My Wife's Purse Contents
- Checkbook with only 1 blank check left inside.
- Hairbrush with the handle broken off.
- A set of keys for cars we don't own anymore.
- A wallet-sized calculator with dead batteries.
- Broken nail-clippers with only one "jaw".
- About $13 in pennies and nickels (and a few dimes).
- Last week's losing lottery ticket.
- Last month's grocery list.
- Last year's Christmas list.
- An inch-thick pile of coupons that expired 4 years ago.
- Rubber bands.
- Gum wrappers.
- 1/2 roll of lifesavers.
- A small collection of various buttons.
- A handful of mints and toothpicks.
- Salt and pepper packets.
- A stack of McDonald's napkins.
- A roll of undeveloped film, over-exposed due to age.

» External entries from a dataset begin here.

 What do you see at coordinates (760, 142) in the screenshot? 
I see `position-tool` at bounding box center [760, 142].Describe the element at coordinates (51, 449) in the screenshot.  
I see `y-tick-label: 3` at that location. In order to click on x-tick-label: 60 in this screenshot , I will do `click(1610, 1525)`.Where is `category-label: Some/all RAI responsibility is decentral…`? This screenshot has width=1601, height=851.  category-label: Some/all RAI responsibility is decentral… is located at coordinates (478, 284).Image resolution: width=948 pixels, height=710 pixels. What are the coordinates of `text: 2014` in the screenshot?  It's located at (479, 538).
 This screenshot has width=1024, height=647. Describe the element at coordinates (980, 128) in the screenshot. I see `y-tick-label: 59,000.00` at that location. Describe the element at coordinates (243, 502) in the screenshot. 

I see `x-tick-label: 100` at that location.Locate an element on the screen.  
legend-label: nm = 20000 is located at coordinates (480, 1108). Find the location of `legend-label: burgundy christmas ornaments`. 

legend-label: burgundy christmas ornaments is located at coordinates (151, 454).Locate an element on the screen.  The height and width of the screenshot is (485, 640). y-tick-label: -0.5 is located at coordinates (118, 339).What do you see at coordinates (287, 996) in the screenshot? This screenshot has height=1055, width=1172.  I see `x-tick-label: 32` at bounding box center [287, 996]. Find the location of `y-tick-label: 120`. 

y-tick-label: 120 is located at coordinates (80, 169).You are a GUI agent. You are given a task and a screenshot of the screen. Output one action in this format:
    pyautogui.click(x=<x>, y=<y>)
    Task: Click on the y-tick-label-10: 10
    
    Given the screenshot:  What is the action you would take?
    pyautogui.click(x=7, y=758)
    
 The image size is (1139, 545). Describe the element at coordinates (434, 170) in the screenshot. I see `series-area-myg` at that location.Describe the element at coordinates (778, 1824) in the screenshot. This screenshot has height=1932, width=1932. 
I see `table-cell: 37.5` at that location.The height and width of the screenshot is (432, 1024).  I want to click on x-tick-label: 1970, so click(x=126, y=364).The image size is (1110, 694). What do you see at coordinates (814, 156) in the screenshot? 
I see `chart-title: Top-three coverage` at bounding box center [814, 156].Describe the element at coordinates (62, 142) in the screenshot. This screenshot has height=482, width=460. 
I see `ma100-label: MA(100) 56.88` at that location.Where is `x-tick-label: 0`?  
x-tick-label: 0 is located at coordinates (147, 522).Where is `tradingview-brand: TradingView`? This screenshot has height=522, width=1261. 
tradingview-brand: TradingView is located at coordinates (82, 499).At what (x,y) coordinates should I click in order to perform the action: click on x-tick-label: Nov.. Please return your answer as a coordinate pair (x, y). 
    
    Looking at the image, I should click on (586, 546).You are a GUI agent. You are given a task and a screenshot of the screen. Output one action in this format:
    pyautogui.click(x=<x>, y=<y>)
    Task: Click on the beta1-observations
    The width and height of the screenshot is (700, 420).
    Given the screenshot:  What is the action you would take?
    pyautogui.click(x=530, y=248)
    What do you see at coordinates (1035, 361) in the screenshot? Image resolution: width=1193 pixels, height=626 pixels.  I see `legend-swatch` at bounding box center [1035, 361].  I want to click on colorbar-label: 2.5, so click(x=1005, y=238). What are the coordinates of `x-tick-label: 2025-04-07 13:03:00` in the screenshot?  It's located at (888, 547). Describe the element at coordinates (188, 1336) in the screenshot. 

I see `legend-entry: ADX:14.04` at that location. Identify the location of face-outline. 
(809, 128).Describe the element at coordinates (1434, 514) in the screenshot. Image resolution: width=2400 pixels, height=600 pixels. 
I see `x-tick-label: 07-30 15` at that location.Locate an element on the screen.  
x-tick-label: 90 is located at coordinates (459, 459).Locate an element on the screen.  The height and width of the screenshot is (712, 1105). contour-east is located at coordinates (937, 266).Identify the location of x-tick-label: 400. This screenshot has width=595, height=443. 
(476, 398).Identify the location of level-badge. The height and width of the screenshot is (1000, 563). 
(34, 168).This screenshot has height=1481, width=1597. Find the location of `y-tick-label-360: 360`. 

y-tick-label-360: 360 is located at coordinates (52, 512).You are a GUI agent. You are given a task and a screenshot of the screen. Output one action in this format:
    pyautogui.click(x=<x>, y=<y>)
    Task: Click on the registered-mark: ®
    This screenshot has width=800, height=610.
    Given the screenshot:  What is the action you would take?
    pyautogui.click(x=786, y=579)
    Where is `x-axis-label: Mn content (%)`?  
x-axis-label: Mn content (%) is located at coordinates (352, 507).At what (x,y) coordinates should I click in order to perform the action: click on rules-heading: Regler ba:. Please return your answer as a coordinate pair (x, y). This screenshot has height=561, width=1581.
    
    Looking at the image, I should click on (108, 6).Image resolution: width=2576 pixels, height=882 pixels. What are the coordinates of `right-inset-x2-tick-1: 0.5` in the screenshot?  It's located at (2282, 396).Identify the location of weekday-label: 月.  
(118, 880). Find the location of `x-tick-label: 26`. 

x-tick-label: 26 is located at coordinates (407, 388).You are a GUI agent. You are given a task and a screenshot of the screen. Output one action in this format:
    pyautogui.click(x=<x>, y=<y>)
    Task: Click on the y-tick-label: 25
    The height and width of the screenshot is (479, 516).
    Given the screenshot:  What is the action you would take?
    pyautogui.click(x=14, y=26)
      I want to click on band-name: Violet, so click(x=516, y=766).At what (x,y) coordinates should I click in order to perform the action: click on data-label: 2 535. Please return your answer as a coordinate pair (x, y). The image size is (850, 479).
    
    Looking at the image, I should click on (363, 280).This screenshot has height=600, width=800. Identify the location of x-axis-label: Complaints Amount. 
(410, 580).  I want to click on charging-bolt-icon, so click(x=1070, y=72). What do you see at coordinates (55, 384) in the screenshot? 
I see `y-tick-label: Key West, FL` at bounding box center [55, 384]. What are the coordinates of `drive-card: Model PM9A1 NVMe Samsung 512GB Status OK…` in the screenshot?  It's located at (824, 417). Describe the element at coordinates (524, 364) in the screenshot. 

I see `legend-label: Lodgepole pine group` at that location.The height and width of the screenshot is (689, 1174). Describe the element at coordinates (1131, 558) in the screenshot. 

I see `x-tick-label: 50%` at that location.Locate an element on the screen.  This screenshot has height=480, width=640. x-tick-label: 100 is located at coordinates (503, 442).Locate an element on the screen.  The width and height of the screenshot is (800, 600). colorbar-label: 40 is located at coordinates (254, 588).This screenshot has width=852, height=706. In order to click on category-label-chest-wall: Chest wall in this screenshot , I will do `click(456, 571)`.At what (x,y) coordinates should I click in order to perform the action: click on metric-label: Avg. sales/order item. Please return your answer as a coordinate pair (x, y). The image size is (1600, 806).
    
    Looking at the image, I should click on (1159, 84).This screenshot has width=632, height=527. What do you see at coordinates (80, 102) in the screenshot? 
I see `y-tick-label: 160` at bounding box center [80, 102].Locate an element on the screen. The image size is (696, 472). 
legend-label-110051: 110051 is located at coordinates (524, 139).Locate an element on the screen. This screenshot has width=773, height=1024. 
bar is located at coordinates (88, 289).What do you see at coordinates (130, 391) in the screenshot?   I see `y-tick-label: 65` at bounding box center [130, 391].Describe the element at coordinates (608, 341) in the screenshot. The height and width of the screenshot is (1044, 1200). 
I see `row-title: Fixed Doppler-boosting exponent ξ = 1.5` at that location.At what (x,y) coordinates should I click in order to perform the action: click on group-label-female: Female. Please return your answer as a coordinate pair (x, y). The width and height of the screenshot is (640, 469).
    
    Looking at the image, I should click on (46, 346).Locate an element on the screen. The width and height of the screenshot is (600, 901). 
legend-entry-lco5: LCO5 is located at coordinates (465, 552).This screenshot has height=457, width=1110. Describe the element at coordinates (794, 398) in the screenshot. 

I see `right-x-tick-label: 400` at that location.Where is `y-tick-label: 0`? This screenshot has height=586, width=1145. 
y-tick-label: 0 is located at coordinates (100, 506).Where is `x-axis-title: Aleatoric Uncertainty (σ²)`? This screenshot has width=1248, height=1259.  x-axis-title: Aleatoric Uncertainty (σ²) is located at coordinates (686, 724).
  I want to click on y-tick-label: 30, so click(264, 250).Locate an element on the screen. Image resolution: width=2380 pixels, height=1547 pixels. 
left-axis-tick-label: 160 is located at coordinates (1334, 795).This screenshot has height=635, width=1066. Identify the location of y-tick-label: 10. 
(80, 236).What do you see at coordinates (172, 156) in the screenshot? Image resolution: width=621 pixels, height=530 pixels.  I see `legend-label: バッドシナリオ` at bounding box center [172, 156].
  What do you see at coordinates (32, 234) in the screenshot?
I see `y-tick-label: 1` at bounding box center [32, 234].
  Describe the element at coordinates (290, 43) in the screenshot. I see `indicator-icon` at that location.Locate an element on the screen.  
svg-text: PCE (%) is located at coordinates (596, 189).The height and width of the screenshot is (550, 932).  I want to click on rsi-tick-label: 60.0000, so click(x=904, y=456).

- Discount cards from stores that went belly-up a decade ago.
- 2 empty tubes of lipstick.
- 3 dried up ball point pens.
- 6 nearly empty books of matches, good for 11 lights total.
- Numerous receipts dating back to 1997.
- Ticket stubs from that new hit movie "Animal House".
- Someone else's keychain that we keep meaning to drop off at the lost-and-found.
- A petrified french fry.
- A 68HC11E micro-processor chip !?!?
- Business cards of people we don't know or can't remember.
- Directions to that restaurant we'll never go to again.
- Local telephone numbers of friends and relatives that have moved out of state ever since.
Actually, I do not know if these are really the contents of my wife's purse
(as I'm not brave enough to root through it), but I bet I'm close!
Hopefully, she won't take revenge and write up a
"My Husband's Stupid Beer-Drinking Buddies" article.